The average full-time pay for a Wal-Mart employee is $12.83/hour. Wal-Mart bought back 7.6 billion worth of shares in 2012. It has been estimated that if this money was put toward the company's employees, it would lead to $6 raises across the board. That's great in theory, but this wouldn't help Wal-Mart reduce its share count and grow its bottom line. Without that bottom-line growth, investors would head for the exits. The cold-hard truth is that Wal-Mart reflects capitalism. Without capitalism, investors would have no way to grow their net worths, and Ashton Kutcher wouldn't be worth $140 million.

If you would prefer to invest in a similar company that pays its employees more money, without sacrificing growth potential, then another option exists.

More pay and growth for Costco and PriceSmart
Before we get to the details, first take a look at the top-line performances for Wal-Mart, Costco (COST -1.78%), and PriceSmart (PSMT 0.33%) over the past five years:

WMT Revenue (TTM) Chart

WMT Revenue (TTM) data by YCharts

Wal-Mart has shown decent growth because it offers an extremely broad range of products at very low prices, which then drives hordes of consumers to its stores. Value-conscious consumers had been visiting Wal-Mart and spending a lot of their money. Top-line growth has slowed a little recently, primarily due to a lack of wage growth, a payroll tax increase, and the growing popularity of dollar stores. Wal-Mart looks to combat the latter threat by opening in small-box stores next year.

Costco attracts a higher-end consumer, and high-end consumers are doing well at the moment, which partially relates to stock and real estate price appreciation. However, even if those markets spun out of control, these consumers would still look for bargain prices in what they deem a pleasant atmosphere. While Costco isn't the most resilient company you will find, it does offer some resiliency. 

PriceSmart is a discount membership store located in Latin America (high-growth area) and the Caribbean. It owns 32 warehouses in 12 countries, and it looks to expand. I wrote about PriceSmart on October 29, 2013: "A Growth Company You Might Not Know About." In the conclusion, I pointed out that continued growth and stock appreciation was likely, but to be cautious due to a high valuation.
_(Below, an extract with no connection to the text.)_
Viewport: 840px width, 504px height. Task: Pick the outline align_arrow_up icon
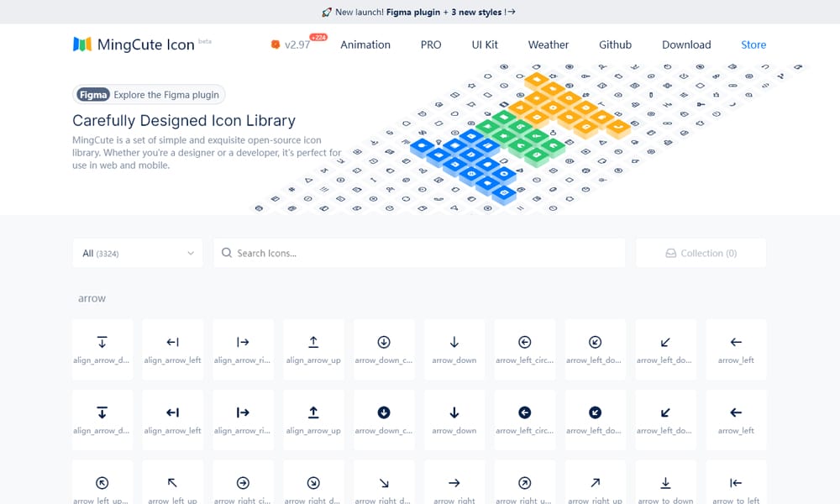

That analysis hasn't changed, as PriceSmart currently trades at 34 times forward earnings. This makes PriceSmart more expensive than Costco and Wal-Mart, which trade at 22 and 14 times forward earnings, respectively. Plus, PriceSmart only yields 0.50%, versus Costco's 1.00% and Wal-Mart's 2.40%.

In regard to higher pay, full-time Costco employees average more than $20/hour. This has not affected the company's growth. On the other hand, it's a different business model and environment than Wal-Mart.

The bottom line
Nothing here is likely to change. Wal-Mart should continue to show methodical top-line growth while returning capital to shareholders. Costco and PriceSmart offer more top-line potential. PriceSmart has been growing rapidly, and it's looking to expand. These are big positives, but it's higher risk than Costco given its multiple. Costco seems to be the ideal balance of growth and fair valuation.